Glass, by Emily Short is an adaptation of Cinderella, which plays out as a conversation-oriented work of Interactive Fiction. Created in Inform 7 in 2006, Short focuses on the all important conversation between the Prince, searching for his bride, and Cinderella’s Stepmother, working to block the Prince from her step-daughter. The entire narrative takes place in one room, and Short assigns her readers a very small, but equally impactful, role in the direction of the narrative. 

Like in all works of Interactive Fiction, readers are able to interact in the world around them, and with each turn readers take, the conversation between Prince and Stepmother and her family moves forward. By this stipulation, readers are in stuck in a time crunch of sorts to get Cinderella to her Prince- just like Cinderella was in leaving the Ball precisely at Midnight. In Short’s version of Cinderella, readers take on the Stepmother’s talkative (but not alway bright) parrot. This isn’t obvious at first, but Short makes this position clear after a few interactions to her readers by. It’s following this discovery that most of the fun of this work is opened up. Armed with their role, readers move to discover what they as a parrot can and cannot accomplish in order to bring about the classic fairy tale ending of Cinderella- it’s a surprisingly difficult quest!


By Short’s descriptions and how the parser responds to reader’s decisions is what makes the reader’s role as a pet parrot clear.


Initially, the actions readers may take feel as if they barely make a dent in changing the narrative presented by Short. The Prince and Stepmother give the parrot passing glances and occasional comments, but never speak or act directly to it. This is a frustrating fact for players used to IF works bending to their exact will! This frustration could be considered one of the driving forces that pushes Glass readers along, as they work to make their parrot as impactful as possible- while still remaining just a parrot.


Fortunately for readers, Glass is notably short in length, allowing second, third, and seventeenth replays to go quickly. The entire conversation hardly ever lasts more than fifteen minutes with each play-through. Although because of the quick nature of this work, replays can feel a tad repetitive as the conversation cycle does not change often. However, It is thanks to the length and repetition that Short’s work gives readers the opportunity to discover openings to insert themselves (as best a parrot can) and change the overall direction of the conversation. By these forced twists in the narrative, controlled by the reader, the multiple endings (seven in total) arise. The less than optimal endings are easily reached by the reader’s passive parrot, but with some skill and meddling, Cinderella can marry her Prince. Although, I’d argue that it’s thanks to the ‘bad’ endings that readers can better understand the best outcome for Cindy and her one true love.

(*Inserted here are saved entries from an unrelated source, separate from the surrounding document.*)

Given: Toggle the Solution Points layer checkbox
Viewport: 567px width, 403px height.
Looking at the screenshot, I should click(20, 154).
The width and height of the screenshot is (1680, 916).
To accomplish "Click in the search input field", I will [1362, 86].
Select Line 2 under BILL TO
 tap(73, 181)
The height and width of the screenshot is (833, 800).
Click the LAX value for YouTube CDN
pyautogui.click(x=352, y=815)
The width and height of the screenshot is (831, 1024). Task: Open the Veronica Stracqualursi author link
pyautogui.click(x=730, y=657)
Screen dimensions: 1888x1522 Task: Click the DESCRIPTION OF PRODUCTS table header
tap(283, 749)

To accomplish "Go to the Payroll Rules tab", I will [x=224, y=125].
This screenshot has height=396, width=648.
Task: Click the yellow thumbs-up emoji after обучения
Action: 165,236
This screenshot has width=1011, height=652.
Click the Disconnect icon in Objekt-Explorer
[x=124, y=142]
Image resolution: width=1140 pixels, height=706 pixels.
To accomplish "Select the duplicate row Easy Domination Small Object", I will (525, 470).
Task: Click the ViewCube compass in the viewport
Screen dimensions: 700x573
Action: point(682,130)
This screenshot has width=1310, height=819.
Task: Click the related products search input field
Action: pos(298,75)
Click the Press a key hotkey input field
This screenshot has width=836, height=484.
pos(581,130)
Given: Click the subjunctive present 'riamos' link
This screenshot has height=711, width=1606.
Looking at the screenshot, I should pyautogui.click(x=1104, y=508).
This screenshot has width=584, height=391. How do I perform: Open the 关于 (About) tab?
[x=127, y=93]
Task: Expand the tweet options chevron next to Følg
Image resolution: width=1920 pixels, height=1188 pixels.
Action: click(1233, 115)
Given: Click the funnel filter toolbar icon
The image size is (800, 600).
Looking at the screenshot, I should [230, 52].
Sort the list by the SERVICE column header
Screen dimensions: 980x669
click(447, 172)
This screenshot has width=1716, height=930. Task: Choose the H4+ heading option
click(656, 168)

Directing topics at hand is how the reader is able ultimately able to influence the narrative of Glass.


Short’s decision to set her work’s focus around a conversation is a challenging one, as the conversation between the Prince, Stepmother, Cinderella and occasional interjections from the stepsisters and the reader’s own Parrot, become the landscape Short’s readers are forced to explore. The established conversation can feel repetitive, but as Short explains in her look behind the scenes at Glass this was purposeful as the subjects within the conversation act as rooms- allowing the reader to make decisions on how to interact with the subject at hand. The choice to consider a conversation in this lens allows Short to push her readers into goal-seeking behavior, as they decide what they wish to accomplish within a conversation. Changes in topics in Glass are used to replace the standard IF cardinal directions to drive the narrative along.


With each ending Short not only puts her own personal twist on the classic fairy tale she also challenges what IF can accomplish as Glass exclusively focuses on conversation. She changes villains into heroes, magic into the enemy, and repetitive conversations into an explorable landscape. With quick replay-ability Glass is a work of IF that’s easy to get into, but equally challenging as readers work to find how they can best alter the world around them as a parrot become fairy-godmother.